(Records from a data source)
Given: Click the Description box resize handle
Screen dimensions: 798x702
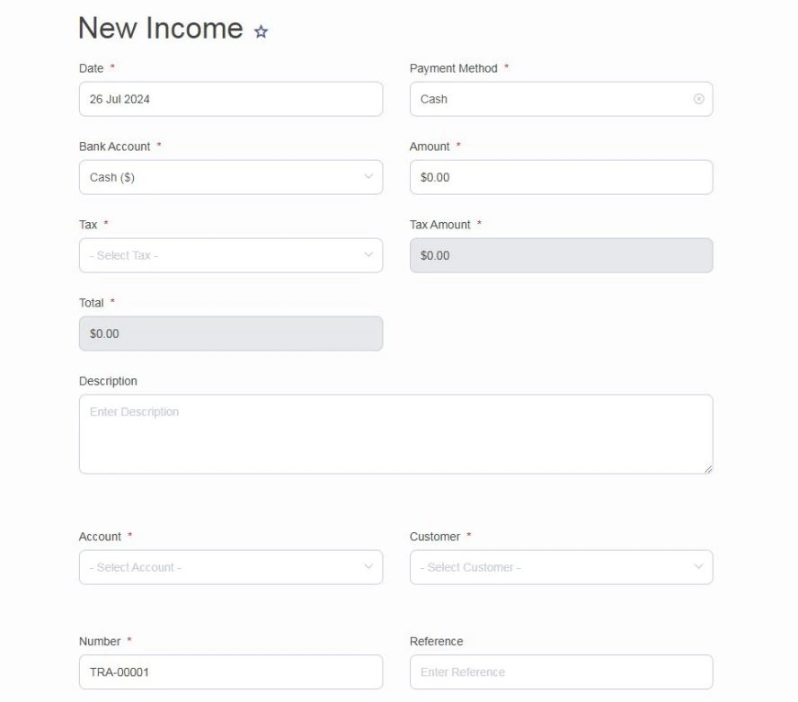Looking at the screenshot, I should [x=708, y=468].
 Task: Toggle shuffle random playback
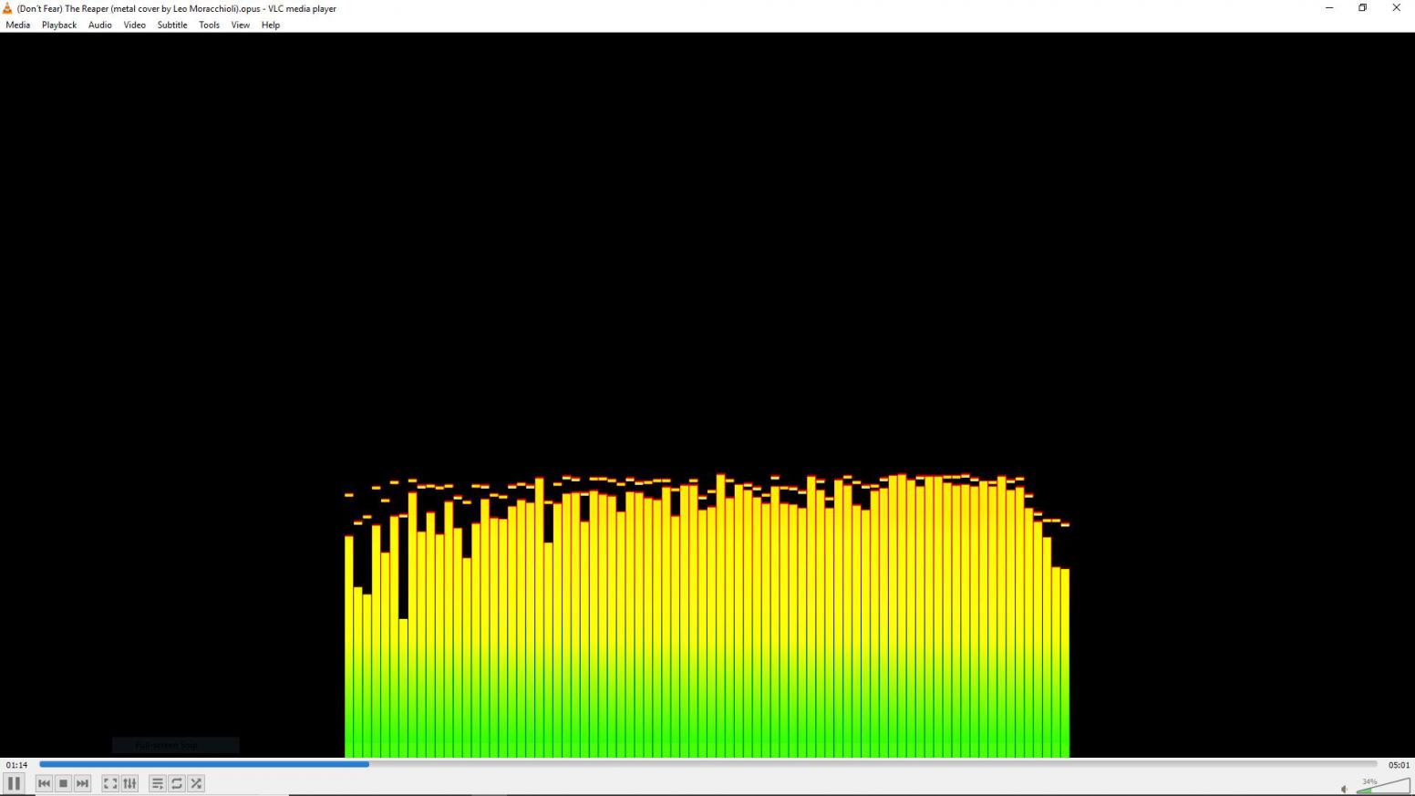(196, 783)
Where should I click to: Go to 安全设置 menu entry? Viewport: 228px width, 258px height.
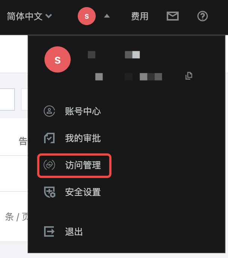click(83, 192)
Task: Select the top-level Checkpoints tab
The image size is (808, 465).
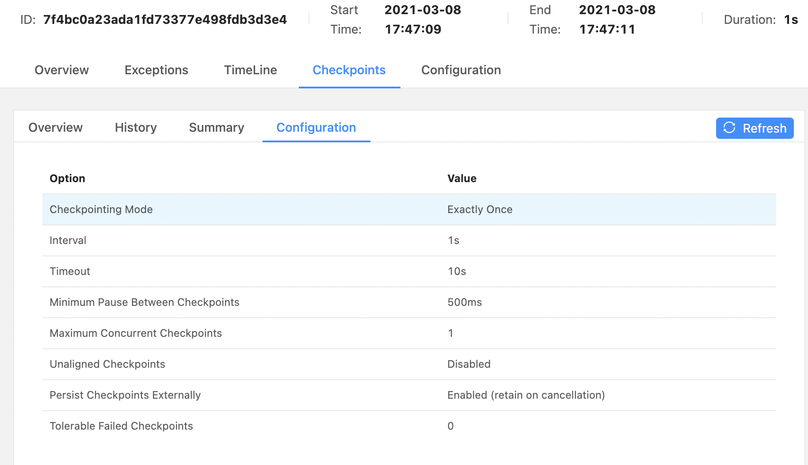Action: 349,70
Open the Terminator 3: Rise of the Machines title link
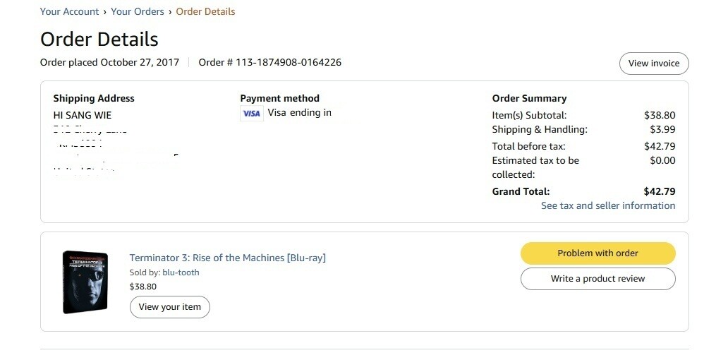This screenshot has height=360, width=704. [227, 258]
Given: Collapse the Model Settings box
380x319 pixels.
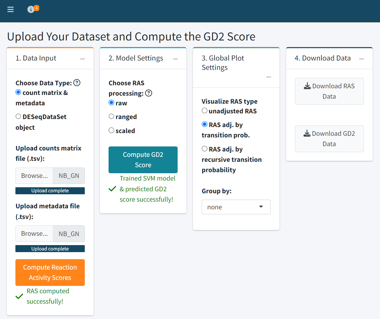Looking at the screenshot, I should 176,59.
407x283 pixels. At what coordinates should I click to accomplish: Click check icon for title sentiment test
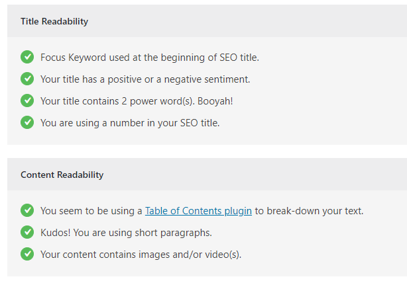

ACTIVITY: How many lines in the records include "Given"? Answer with the number alone.

WRITTEN RESPONSE: 2